Saya tak berniat untuk membuktikannya. Tidak sempat lagi. Biarlah Allah Swt yang menentukan. Waktu itu saya hanya berusaha menjaga istri saya tetap berada tidak jauh dari tempat saya melempar agar saya tetap bisa melindunginya dari desakan jemaah lain yang bagaikan air bah melanda. Sepanjang perjalanan menuju Jamarat saya membaca doa dan ayat kursi berulang-ulang. Saya bermohon kepada Allah Swt agar diberi kekuatan dan kemudahan, karena saya juga berniat menghaji badalkan almarhum ayah kandung saya. Jadi saya akan melempar dua kali, oleh sebab itu saya membawa batu yang jumlahnya juga dua kali lipat. 
dinding Jumroh Aqobah
Disaat itulah saya merasakan ada ‘invisible hand of God’. Bergandengan tangan rapat dengan istri, saya mendapatkan jalan yang tiba-tiba saja seperti tersibak dihadapan kami. Kosong! Segera saya tarik maju istri saya kedekat dinding pembatas. Disitulah kami berdua memulai melempar jumroh Aqobah.
Bismillahi Allahu Akbar. Dengan tenang saya melempar tujuh batu, kemudian saya ulangi lagi lemparan kedua (untuk badal haji almarhum ayah saya) sebanyak tujuh kali juga. Saya lirik istri saya juga sudah selesai melempar. Usai sudah!
Subhanallah, Alhamdulillah, Allahu Akbar.
Saya sempatkan untuk mengambil beberapa gambar sebelum secepatnya saya gandeng istri saya keluar dari kerumunan jemaah yang terus mengalir seperti banjir. Saya bergerak kearah daerah diluar jumroh Aqobah yang sedikit kosong. Disitulah pemandu Anubi dengan bendera lambang Anubi dan bendera Merah Putih  berada. Beberapa rekan satu rombongan sudah ada pula yang bergabung. Saya keluarkan gunting kecil dari tas leher saya. Kita melakukan tahalul awal yang pertama bersama-sama. Saling menggunting beberapa helai rambut. Sungguh lega sekali rasanya.
Tapi badan saya sudah mulai terasa seperti melayang-layang.

Terserang demam tinggi….

Sempat berfoto-foto sebentar diluar Jamarat, saya kemudian berjalan pulang ke tenda Maktab di Mina. Matahari sudah bergeser tapi panasnya masih tetap terasa. Meski tidak sangat terik.
Tenggorokan saya kering dan mulai terasa sakit. Padahal batuknya sudah agak reda.  

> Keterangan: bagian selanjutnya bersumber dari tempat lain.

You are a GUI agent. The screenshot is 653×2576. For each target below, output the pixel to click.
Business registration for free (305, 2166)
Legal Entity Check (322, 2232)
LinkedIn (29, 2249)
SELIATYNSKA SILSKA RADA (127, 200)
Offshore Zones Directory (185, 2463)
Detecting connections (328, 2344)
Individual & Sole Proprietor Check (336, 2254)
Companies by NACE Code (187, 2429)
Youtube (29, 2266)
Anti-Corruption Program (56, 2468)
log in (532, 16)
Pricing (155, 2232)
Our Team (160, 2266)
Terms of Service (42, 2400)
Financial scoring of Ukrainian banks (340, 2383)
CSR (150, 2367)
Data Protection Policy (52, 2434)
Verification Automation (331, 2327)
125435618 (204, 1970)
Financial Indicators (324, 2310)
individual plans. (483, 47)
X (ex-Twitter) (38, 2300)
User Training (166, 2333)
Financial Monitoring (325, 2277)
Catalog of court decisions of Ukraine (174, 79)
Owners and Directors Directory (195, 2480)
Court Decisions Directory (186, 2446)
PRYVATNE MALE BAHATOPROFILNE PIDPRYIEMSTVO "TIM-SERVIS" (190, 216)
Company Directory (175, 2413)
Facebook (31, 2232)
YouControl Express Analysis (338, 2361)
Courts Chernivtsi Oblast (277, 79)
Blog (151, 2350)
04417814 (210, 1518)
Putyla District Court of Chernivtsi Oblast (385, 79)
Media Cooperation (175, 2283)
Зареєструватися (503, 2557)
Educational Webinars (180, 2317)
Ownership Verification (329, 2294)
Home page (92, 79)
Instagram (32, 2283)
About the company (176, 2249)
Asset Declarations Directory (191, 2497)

Sehabis shalat Ashar saya masuk ketenda untuk beristirahat dan mencoba tidur. Tapi badan saya sekarang mulai menggigil. Ditengah cuaca panas seperti itu saya justru merasa sangat kedinginan. Wah, ada yang tidak beres ini, begitu yang terlintas dalam pikiran saya. Segera saya telepon istri saya yang tendanya terpisah agak jauh (untung sudah jaman telepon genggam).  Saya tutup sekujur badan dengan selimut yang ada untuk mengurangi rasa dingin yang mendera.
Istri saya kaget waktu meraba badan saya.
“Panas sekali lho pah” katanya agak panik. Dia pasti sangat cemas mengingat saya memang baru sembuh dari sakit. Segera saya minta dia memanggil dokter Naryo ditenda yang berseberangan letaknya dari tenda saya. 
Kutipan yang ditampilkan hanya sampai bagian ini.